The same happens with emissions reduction (abatement). One thing we discover when we measure our carbon footprint is that our abatement opportunities fall into different cost categories. Some are below zero (they save you money when you do them – such as reducing flights). Some are above zero but below the carbon price per tonne of CO2 abated (such as insulating a house). Others are both above zero and above the carbon price per tonne of CO2 abated. These are the low, medium, and high fruit on the ‘abatement tree’.
It is also worth noting that harvesting (abating) the highest fruit can be either a) prohibitively expensive – where harvesting this fruit would require the organisation to go bankrupt, or b) may be impossible at this stage on existing technology? For example, it is not possible to remove the embedded GHG emissions from the concrete manufacturing process for the concrete in your building. Or, for example, whilst reducing emissions by maximising efficiency within your fleet, it may not be achievable to convert your fleet to fully electric in the short term. Another example: it may not be possible or feasible at this stage to use a refrigerant that is not a greenhouse gas in your fruit processing plant.
Combatting climate change means getting the biggest beneficial bang for buck (the four ‘b’s) for every dollar invested in abatement. This means starting with harvesting all the low and medium fruit on the abatement tree across the entire economy. Ideally, climate policy and emissions trading are designed to do exactly that – harvest all the low and medium fruit and some of the high fruit. Unfortunately, the New Zealand Emissions Trading Scheme is not designed for this, but the voluntary carbon market is. Going Net Zero Carbon for example, is a voluntary action and falls under the voluntary carbon market.
When it comes to the cost of harvesting the highest fruit, however, a cost-benefit analysis would likely show that the four ‘b’s are not delivered by harvesting those highest fruit. The four ‘b’s are delivered when we stop harvesting high-cost abatement on our tree and instead pay to cause a higher volume of lower cost abatement on someone else’s tree. This is what carbon offsetting is.
The catch here is that someone else (i.e., the carbon offset project) needs to demonstrate that they could not deliver that abatement without the financial incentive in the form of the revenue from selling the carbon credits. This is called ‘additionality'. A good example is converting marginal farmland into permanent restorative forest cover. Here, the farmer cannot afford to turn off the revenue tap from that farmland (otherwise they will go bankrupt) and so they keep farming. But a forest carbon project allows the farmer to convert from one revenue stream (agricultural produce) to another revenue stream (carbon credits from permanent forest).

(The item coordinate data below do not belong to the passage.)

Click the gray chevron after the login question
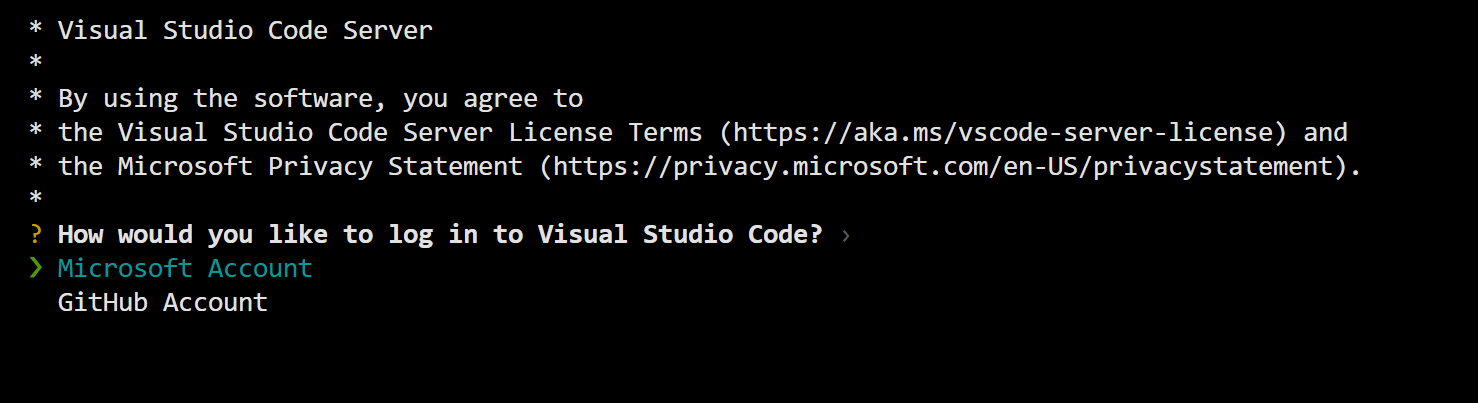1478x403 pixels. pos(846,236)
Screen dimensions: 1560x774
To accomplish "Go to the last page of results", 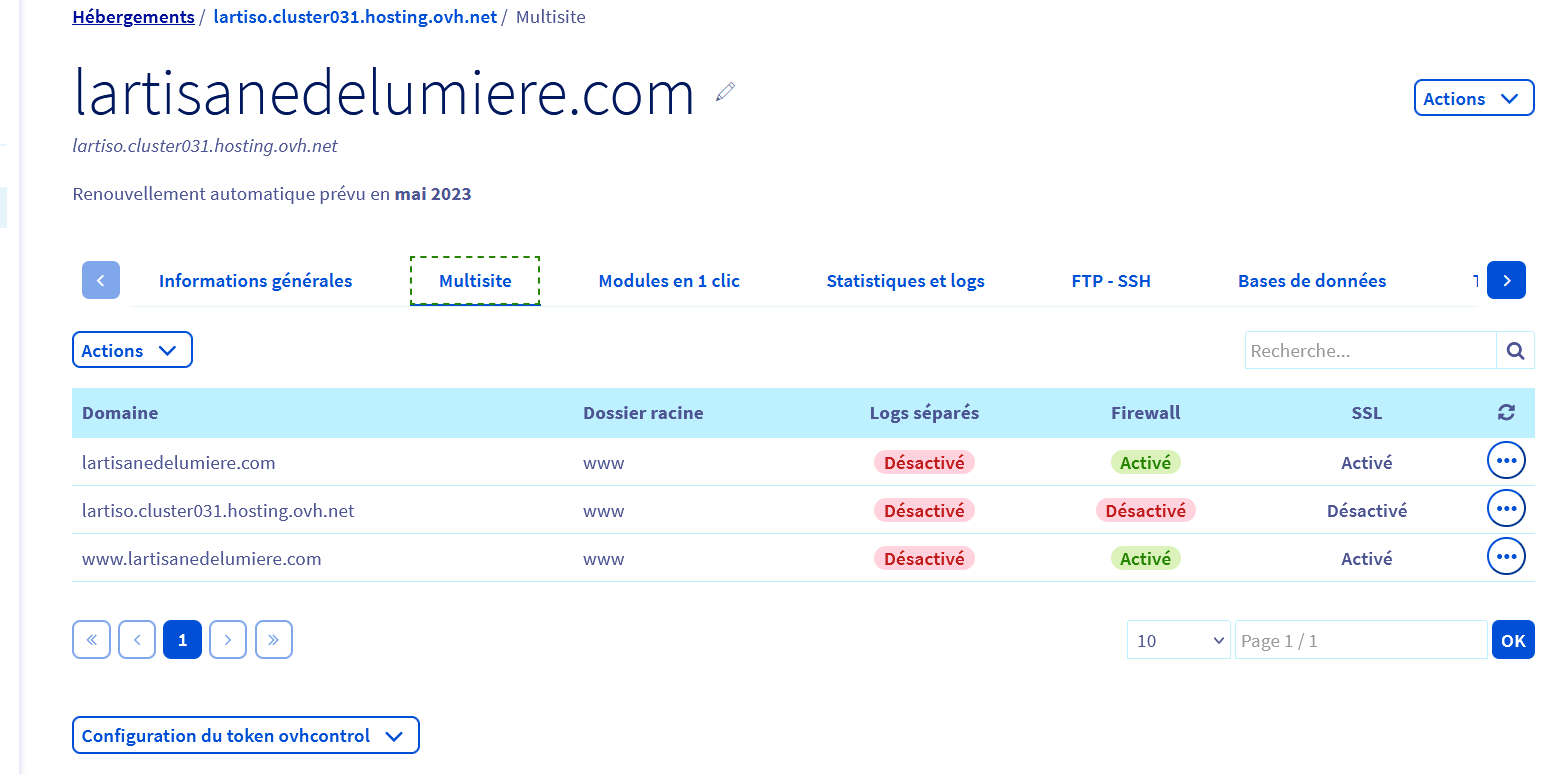I will pyautogui.click(x=273, y=640).
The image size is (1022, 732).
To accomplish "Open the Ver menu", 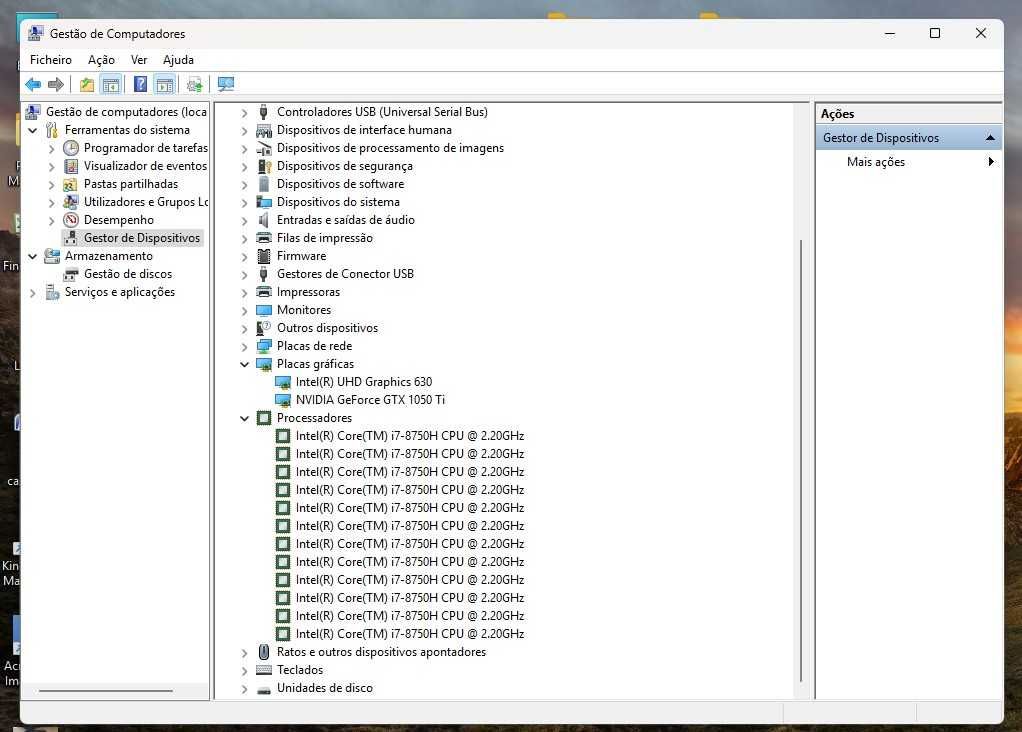I will pyautogui.click(x=139, y=60).
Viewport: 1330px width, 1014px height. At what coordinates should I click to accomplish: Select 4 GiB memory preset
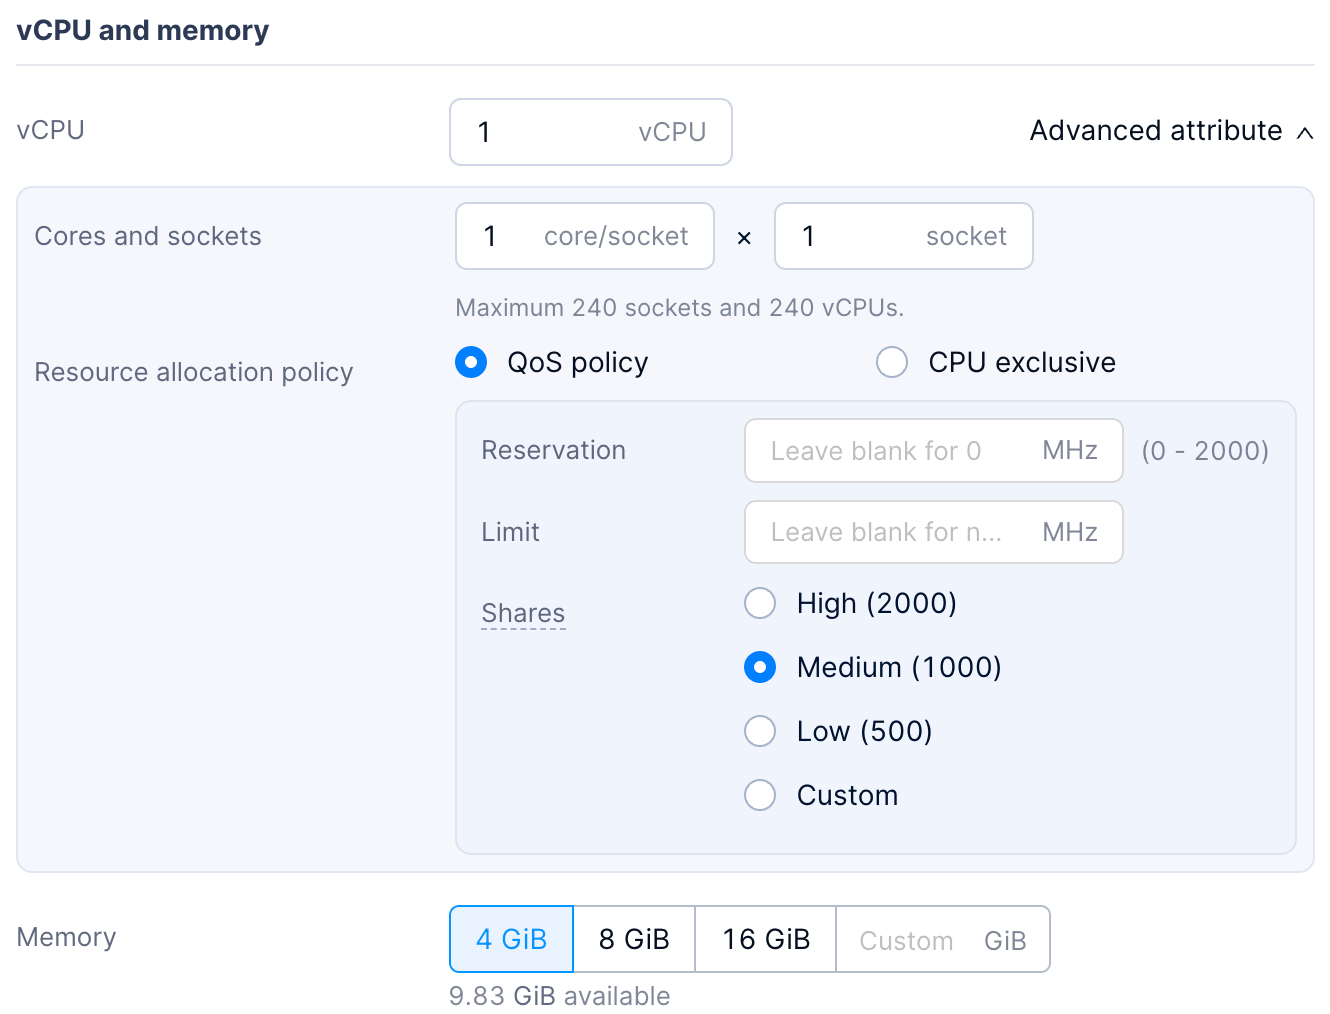(511, 939)

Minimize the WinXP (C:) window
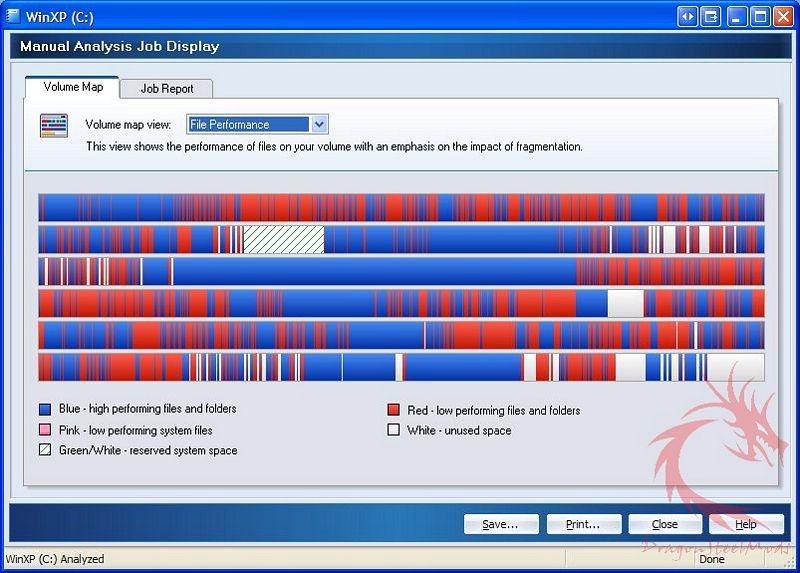(x=738, y=16)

The goal is to combat climate change by doing as much abatement as we can and getting the biggest volume of abatement delivered by the limited funds available. We measure and reduce, and what we cannot reduce ourselves we either stop (still a good thing to do), or we decide to go the extra distance and take responsibility for the emissions that were too expensive or impossible to eliminate (an even better thing to do). Taking responsibility for these emissions involves carbon offsetting and, in the process, causing additional good to our planet – helping to recloak our whenua. When we choose a restorative forest carbon project to support (like any project supported by Ekos) then we will also contribute to biodiversity conservation, water quality, and climate resilience.